# Sorting


## Bubble Sort
* makes multiple passes through list
* it compares adjacent items and compares the ones out of order
* called bubble sort because the largest numbers "bubble" to the end of the list with each pass

### Analysis of Bubble Sort
* Time complexity: $O(n^2)$
    * it needs to make N-1 passes to make sure all items are sorted
    * the number of comparisons made in the first pass is N-1, but the number of comparisons decrements by 1 until we have just 1 comparison at the last pass
    * So, the time complexity is an arithmetic sequence.
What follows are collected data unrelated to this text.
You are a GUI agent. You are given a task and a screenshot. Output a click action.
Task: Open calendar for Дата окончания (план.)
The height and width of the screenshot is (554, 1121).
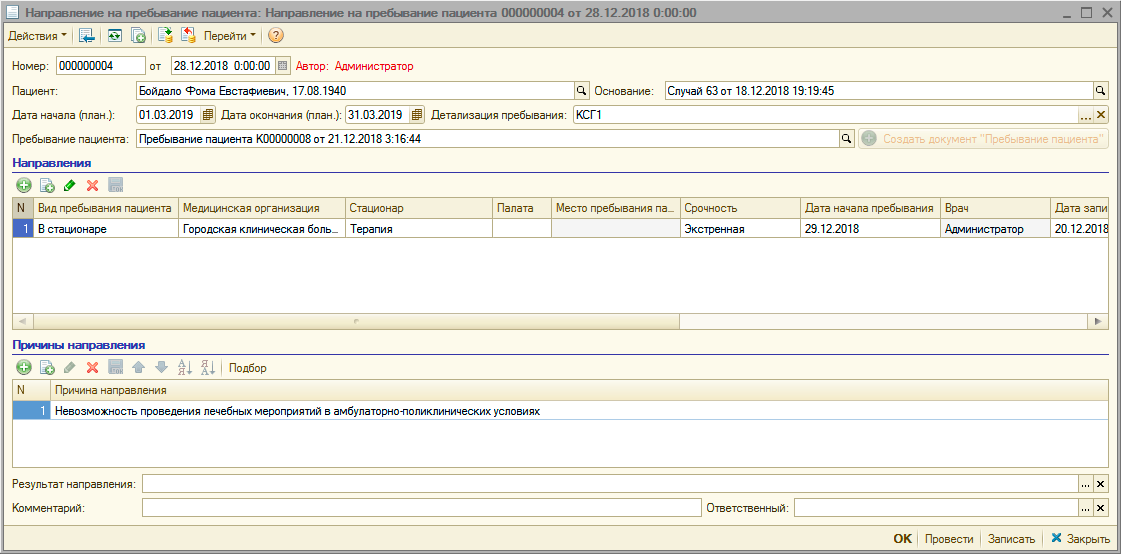point(417,115)
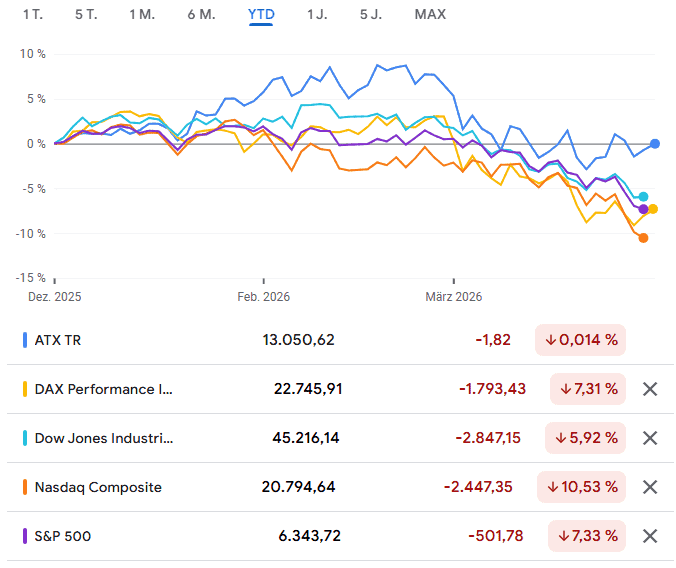Image resolution: width=676 pixels, height=568 pixels.
Task: Switch chart to 1 J. range
Action: tap(316, 14)
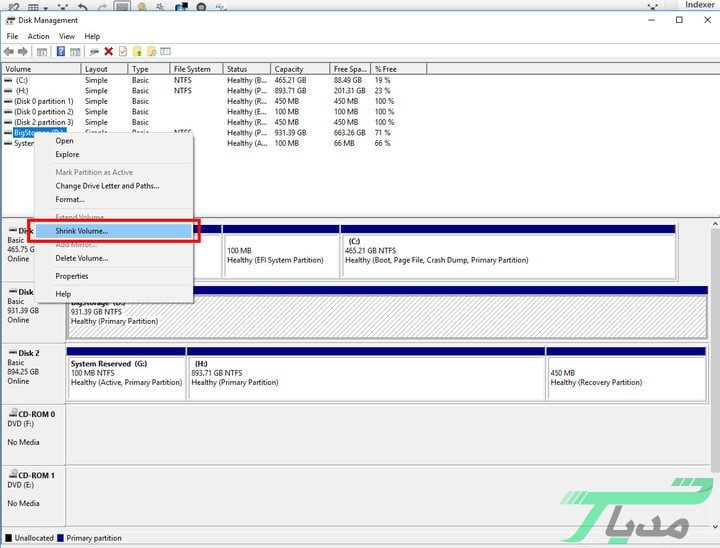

The below calculations show that it is $O(n^2)$
$$
T(n) = \sum_{i=1}^{n-1}i = \frac{(n-1)(n-1+1)}{2} = \frac{1}{2}n^2 - \frac{1}{2}n \\
O(n^2)
$$

* Bubble Sort is relatively inefficient, especially because it makes multiple exchanges for knowing what the final location of the item will be

In [2]:
def bubbleSort(alist: list[int]):
    for i in range(len(alist), 0, -1):
        for j in range(1,i):
            if alist[j] < alist[j-1]:
                temp = alist[j]
                alist[j] = alist[j-1]
                alist[j-1] = temp
    return alist

print(bubbleSort([2,1,45,3]))


[1, 2, 3, 45]


# Selection Sort
* makes (n-1) passes over an list of size N
* on each pass i, it searches the sublist alist[:-i] and finds the largest number and puts it at alist[-i]

## Analysis
* Time Complexity: $O(n^2)$
    * The number of searches it does as it iterates over each item in the list can be written as an arithmetic sequence
$$
T(n) = \sum_{i=1}^{n-1}i = \frac{(n-1)(n-1+1)}{2} = \frac{1}{2}n^2 - \frac{1}{2}n \\
O(n^2)
$$

In [10]:
def selectionSort(alist: list[int]):
    for i in range(len(alist)-1,0,-1):
        greatest = i
        for j in range(i+1): 
            if alist[j] > alist[greatest]:
                greatest = j
        temp = alist[i]
        alist[i] = alist[greatest]
        alist[greatest] = temp
    return alist

print(selectionSort([5,2,1,4,3]))

[1, 2, 3, 4, 5]


# Insertion Sort
* makes N-1 passes
* On each pass i, it only looks at sublist alist[:i+1]
* In the sublist, it finds the position pos that alist[i] should be in the sublist
* after finding the pos, it shifts every to the right of that position one up, then inserts alist[i] at pos

## Analysis
* Time Complexity: $O(n^2)$
    * The number of searches it does as it iterates over each item in the list can be written as an arithmetic sequence
$$
T(n) = \sum_{i=1}^{n-1}i = \frac{(n-1)(n-1+1)}{2} = \frac{1}{2}n^2 - \frac{1}{2}n \\
O(n^2)
$$

In [49]:
def insertionSort(alist: list[int]):
    for end in range(1,len(alist)):
        for pos in range(end):
            if alist[end] < alist[pos]:
                alist = alist[:pos] + [alist[end]] + alist[pos:end] + alist[end+1:]
                break
    return alist

print(insertionSort([54,26,93,17,77,31,44,55,20]))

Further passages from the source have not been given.